━━ SOURCE DATA

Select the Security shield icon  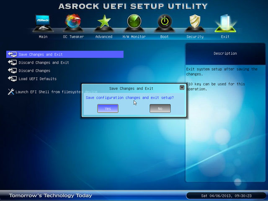click(x=195, y=23)
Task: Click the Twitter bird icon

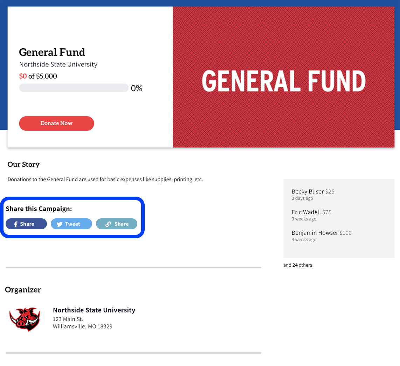Action: point(60,224)
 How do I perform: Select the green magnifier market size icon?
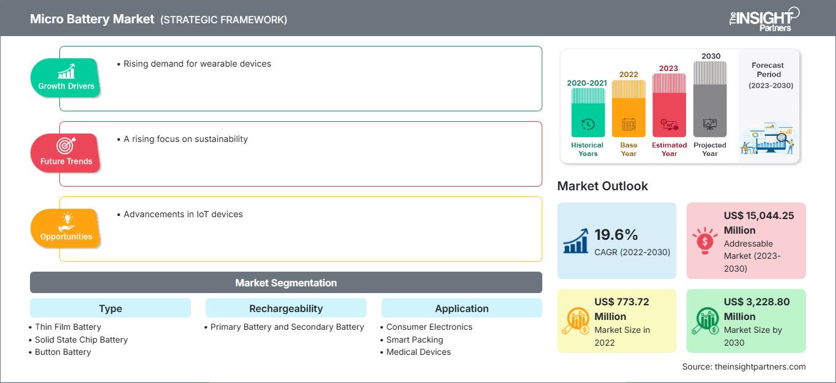(705, 321)
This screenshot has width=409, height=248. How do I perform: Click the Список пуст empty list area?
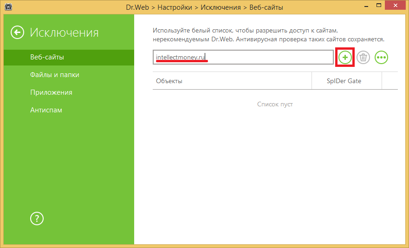(x=275, y=104)
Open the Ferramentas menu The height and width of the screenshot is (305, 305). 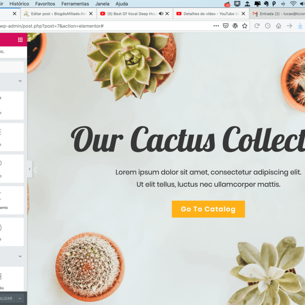75,4
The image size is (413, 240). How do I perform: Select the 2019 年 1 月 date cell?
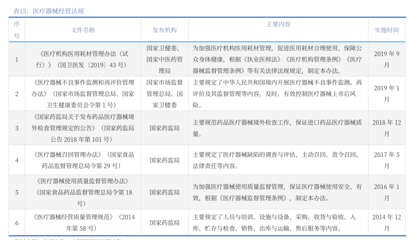386,93
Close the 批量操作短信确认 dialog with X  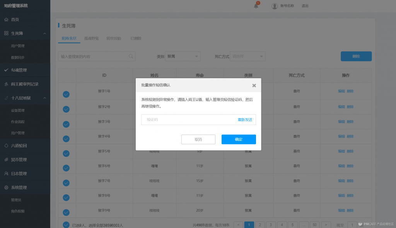pyautogui.click(x=254, y=85)
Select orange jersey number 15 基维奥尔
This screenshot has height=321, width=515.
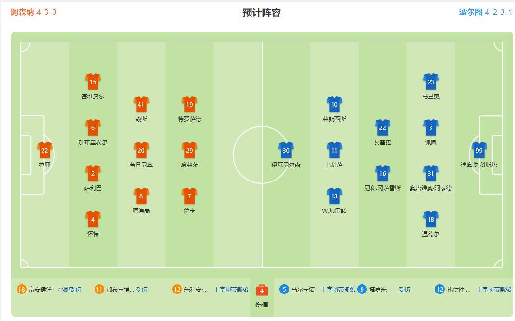pos(93,82)
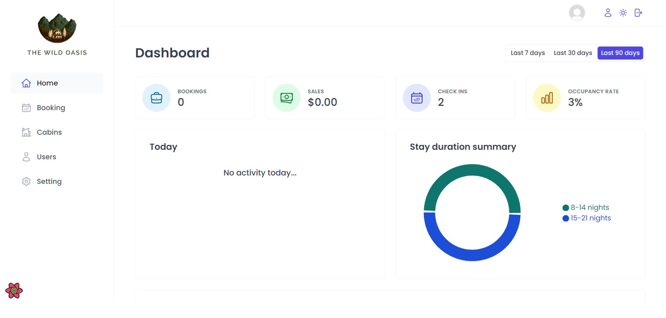Click The Wild Oasis logo
Screen dimensions: 666x318
[57, 28]
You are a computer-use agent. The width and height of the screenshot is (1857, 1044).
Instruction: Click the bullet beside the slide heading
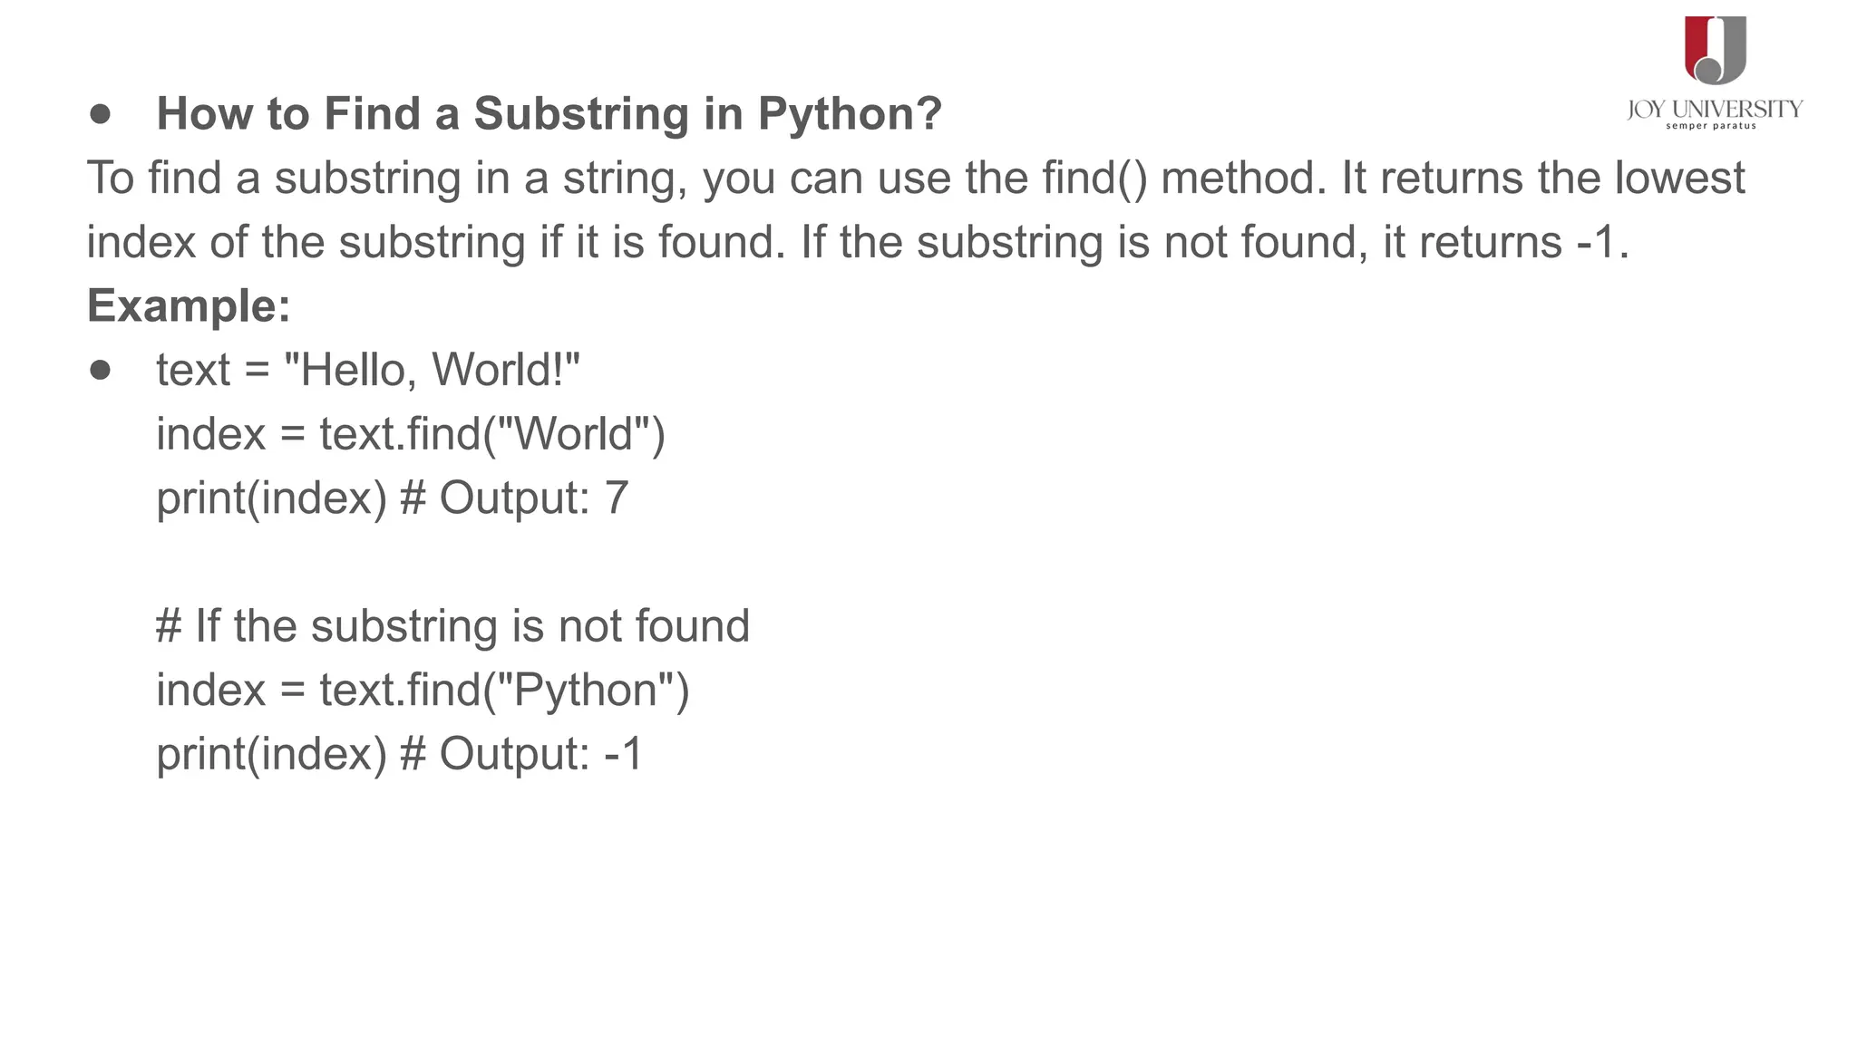click(100, 114)
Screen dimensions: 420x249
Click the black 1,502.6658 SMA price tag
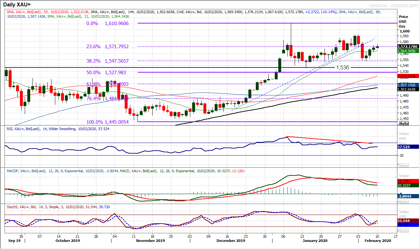[408, 89]
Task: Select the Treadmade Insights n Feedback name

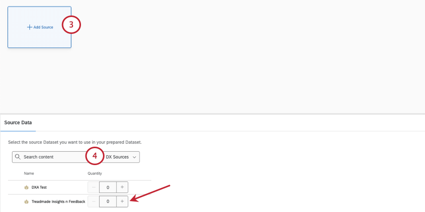Action: tap(59, 202)
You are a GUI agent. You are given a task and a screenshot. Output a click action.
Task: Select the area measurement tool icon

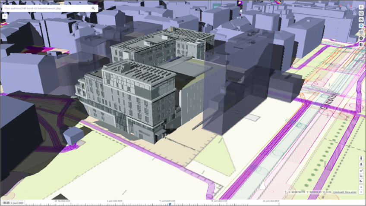coord(361,175)
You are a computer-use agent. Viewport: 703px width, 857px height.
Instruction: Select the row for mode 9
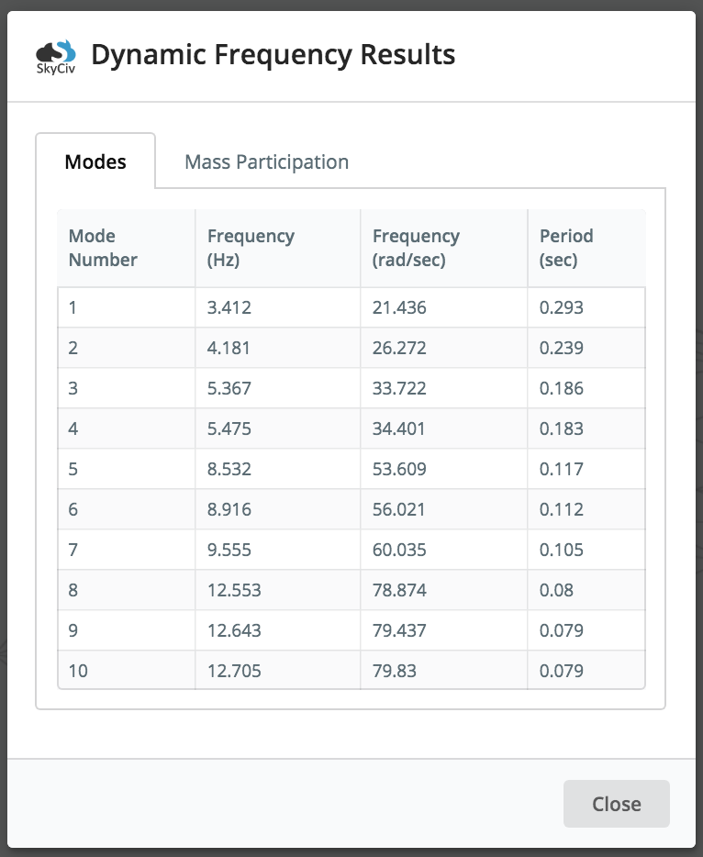coord(352,629)
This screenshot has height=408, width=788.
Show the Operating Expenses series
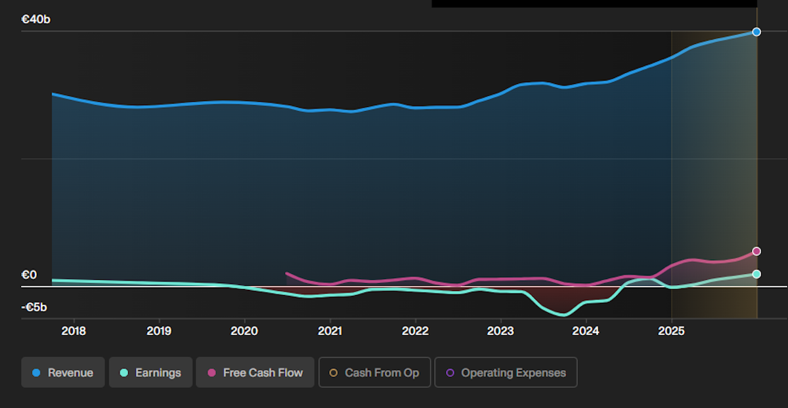(x=506, y=373)
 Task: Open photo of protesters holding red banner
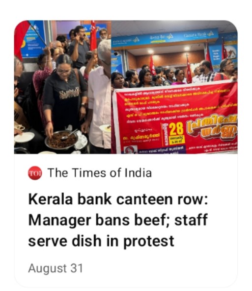click(174, 87)

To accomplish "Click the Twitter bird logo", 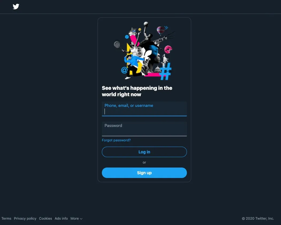I will pos(16,6).
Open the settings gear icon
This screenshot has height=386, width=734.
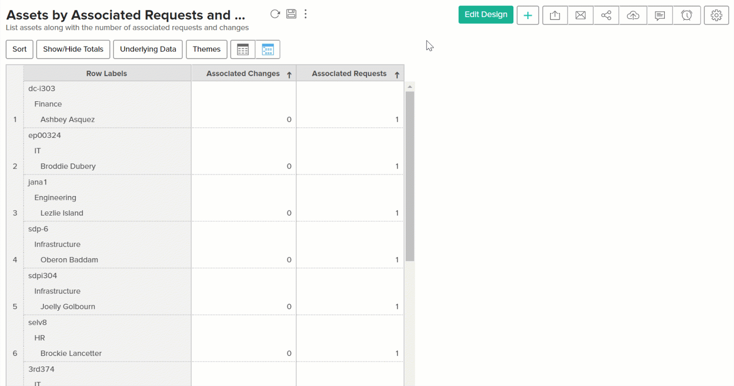pos(716,15)
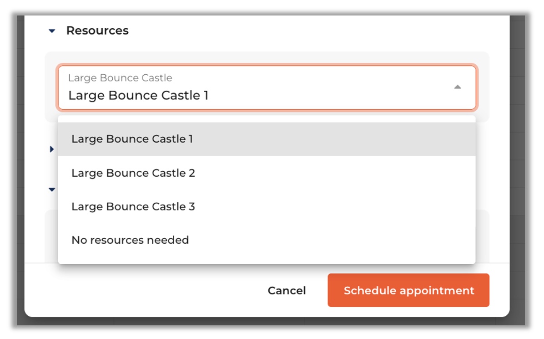Click the small Large Bounce Castle field label
The height and width of the screenshot is (339, 544).
click(x=120, y=78)
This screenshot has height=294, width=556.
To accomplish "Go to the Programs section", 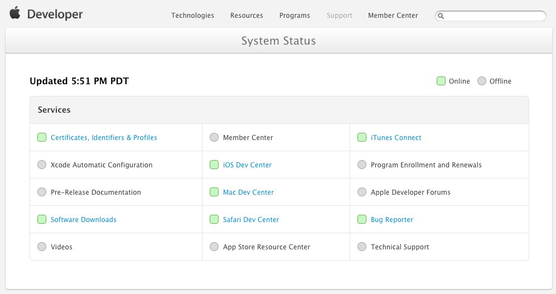I will pyautogui.click(x=294, y=16).
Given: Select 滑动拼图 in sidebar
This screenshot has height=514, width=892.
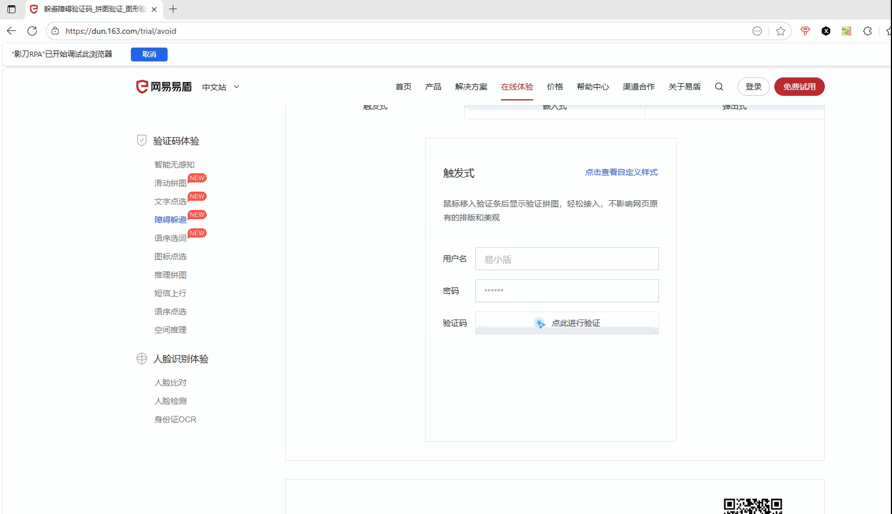Looking at the screenshot, I should pyautogui.click(x=170, y=183).
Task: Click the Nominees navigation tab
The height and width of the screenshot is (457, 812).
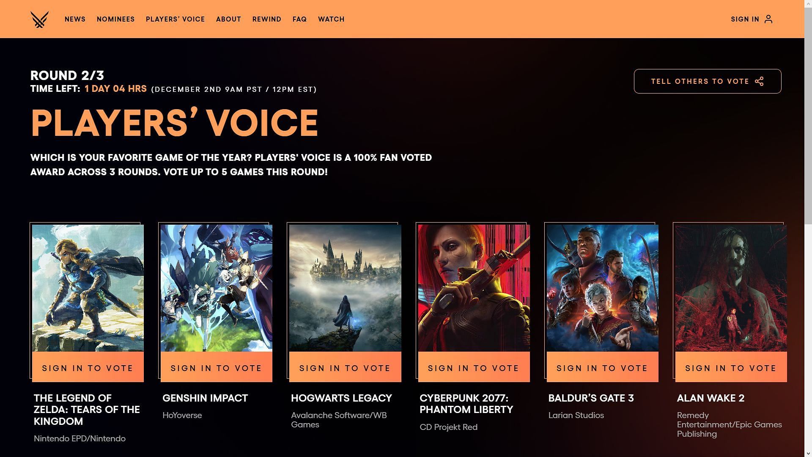Action: (x=116, y=19)
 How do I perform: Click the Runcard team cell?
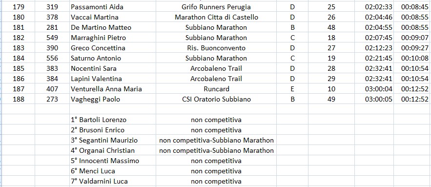pyautogui.click(x=216, y=89)
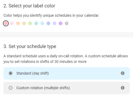Click the Standard (day shift) label text
This screenshot has height=99, width=133.
[33, 73]
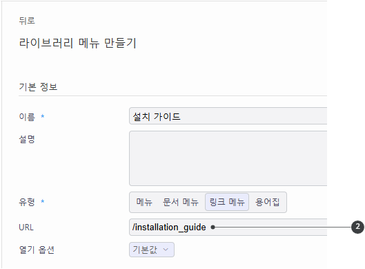Click the 열기 옵션 label text

[37, 250]
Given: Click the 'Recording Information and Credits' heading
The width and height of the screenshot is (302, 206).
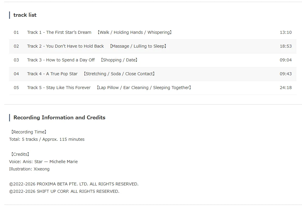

━━━━

• TO DO: Show me every line of the entries above that holds "computer".

• EXERCISE OUTPUT:
You are a computer-use agent. The width and height of the screenshot is (1857, 1044).
You are a computer-use agent. Viewport: 703px width, 857px height.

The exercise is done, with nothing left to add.